In his second inaugural address, Obama set an agenda for his next four years in the White House and urged citizens and lawmakers to come together to address the issues facing the nation.

"We have always understood that when times change, so must we, that fidelity to our founding principles requires new responses to new challenges, that preserving our individual freedoms ultimately requires collective action," Obama said.

Among the actionable items included in the nearly 20-minute-long address were school and tax reform, education and technology investment and the fortification of the middle-class.

"For we, the people, understand that our country cannot succeed when a shrinking few do very well and a growing many barely make it," he said. "We believe that America's prosperity must rest upon the broad shoulders of a rising middle class."

The president also addressed more progressive ideals such as the extension of social programs, climate change, the gender pay gap and gay rights.

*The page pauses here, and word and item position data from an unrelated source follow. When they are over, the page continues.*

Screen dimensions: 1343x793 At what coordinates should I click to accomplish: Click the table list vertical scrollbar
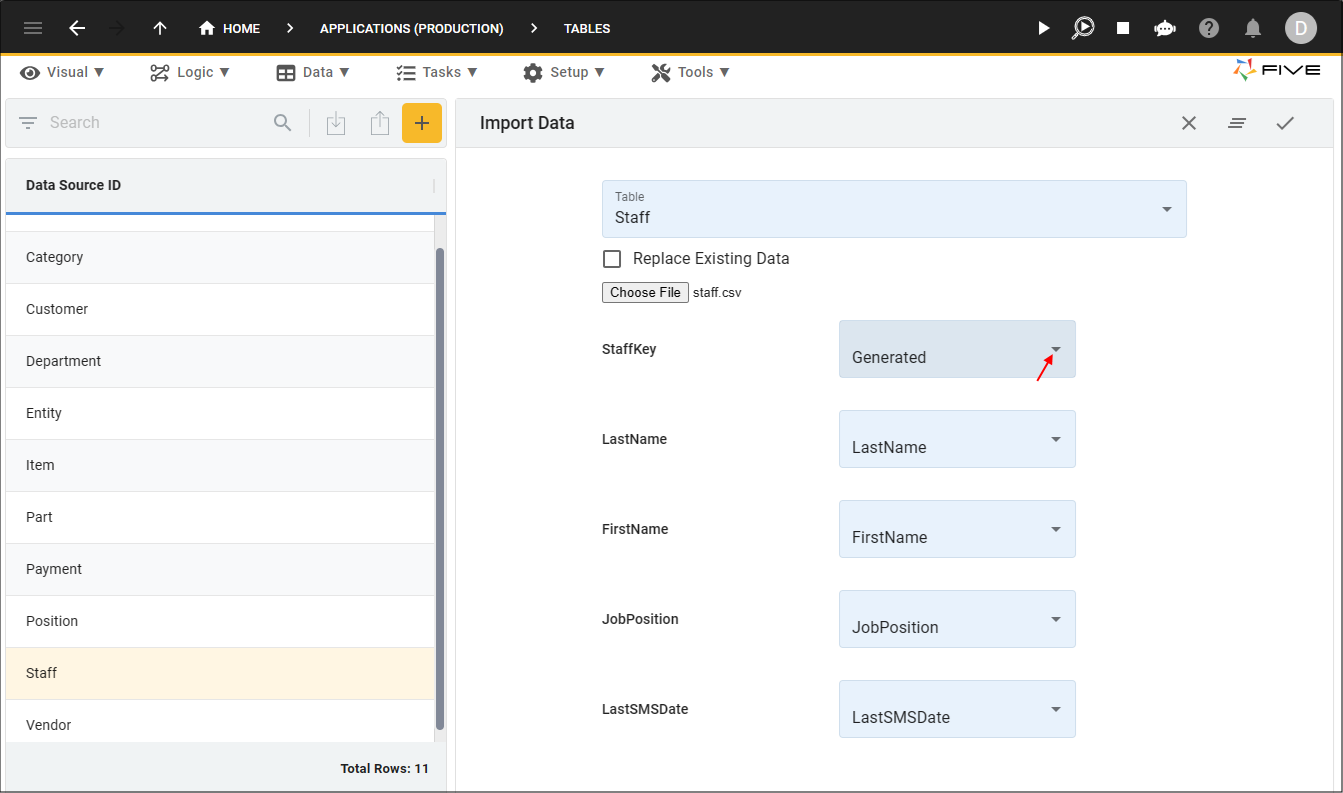point(440,488)
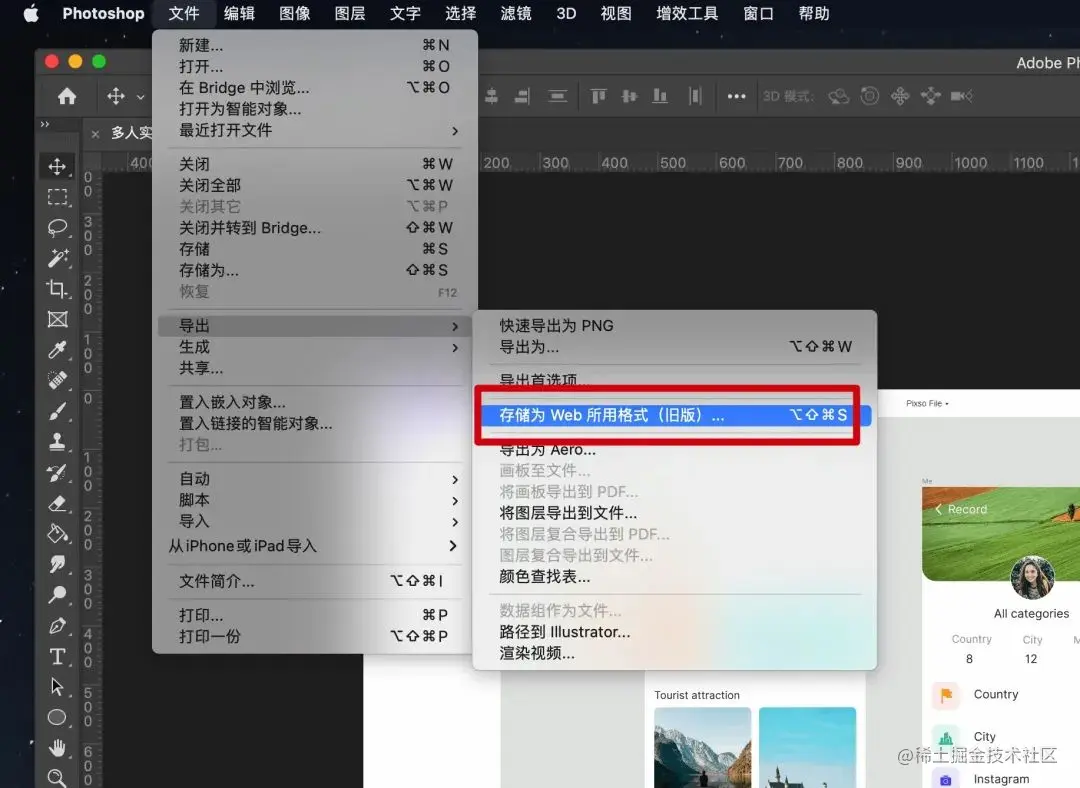Select the Move tool
This screenshot has height=788, width=1080.
coord(58,167)

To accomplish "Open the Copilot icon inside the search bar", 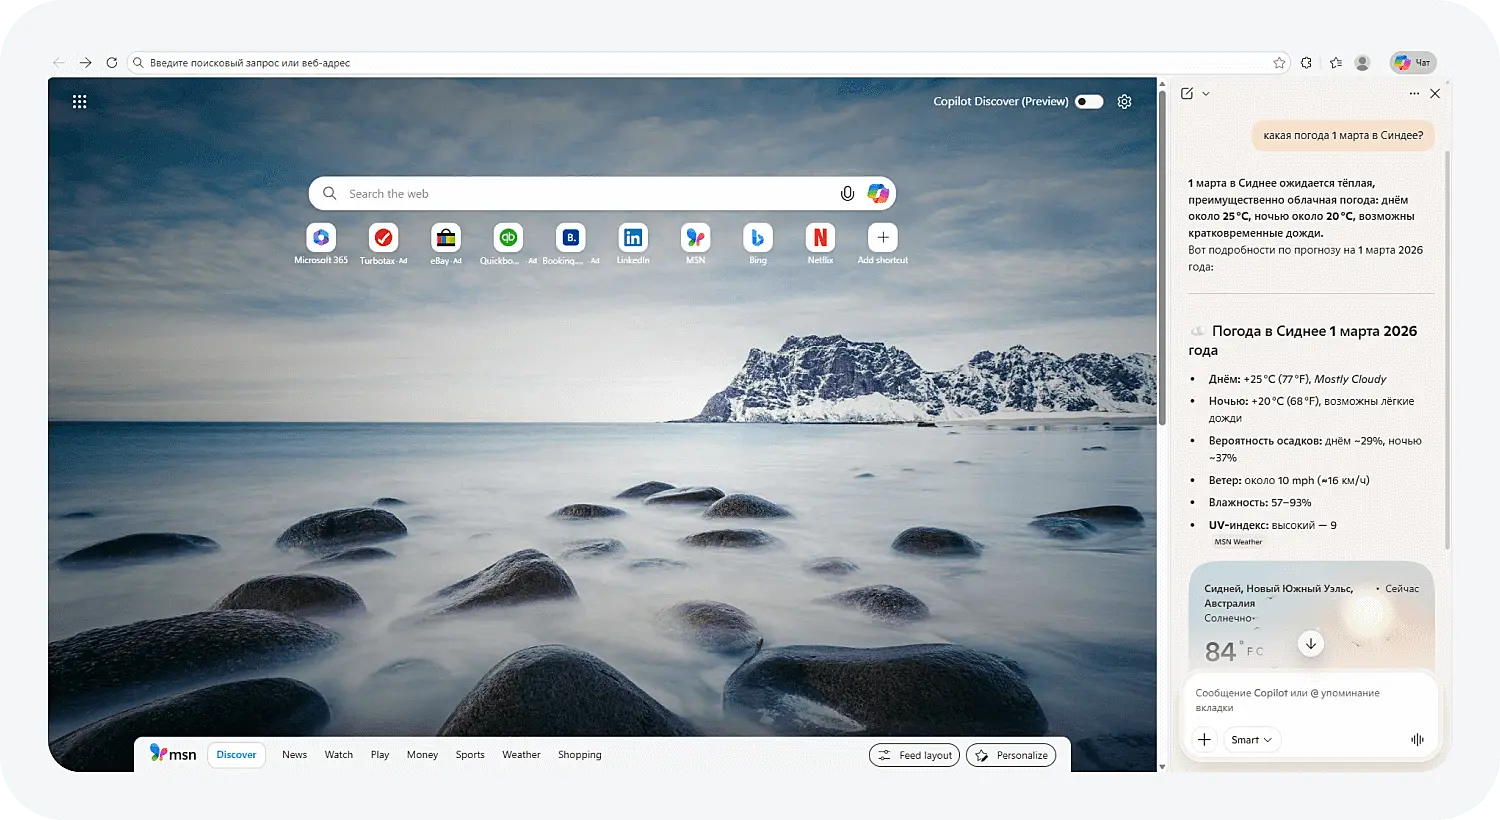I will click(x=878, y=193).
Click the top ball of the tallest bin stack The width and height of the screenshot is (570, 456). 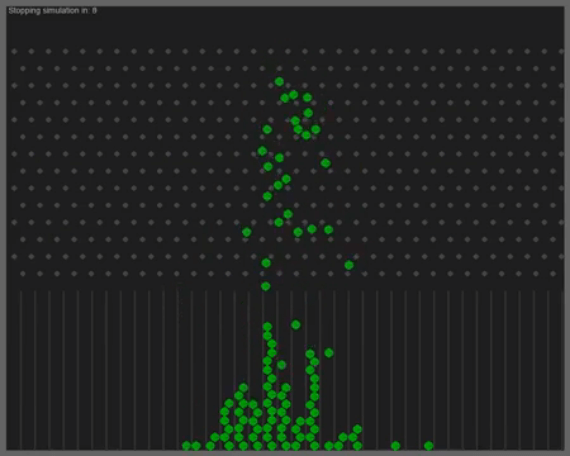[x=267, y=327]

"Our journey is not complete until our gay brothers and sisters are treated like anyone else under the law, for if we are truly created equal, then surely the love we commit to one another must be equal, as well," he said.

The speech also noted the anticipated end of a "decade of war" and the economic recovery that commenced despite the recession at the beginning of Obama's first term.

Obama took the oath with his wife, Michelle, holding Bibles — one from Abraham Lincoln, the other from Martin Luther King Jr. — atop which the president placed his hands. Daughters Malia and Sasha observed nearby.

Monday is also the federal holiday which commemorates the birthday of King, the civil rights' leader who was assassinated in 1968.

Vice President Joe Biden was sworn in for a second term by Justice Sonia Sotomayor just prior to Obama taking the oath. Sen. Charles Schumer (D-NY) served as emcee.

Two official Inaugural Balls and other events were scheduled for the remainder of the day in Washington.

Monday's events were ceremonial; Obama's second term officially began when he took the oath from Roberts inside the White House at noon on Sunday, Jan. 20, as stipulated in the U.S. Constitution.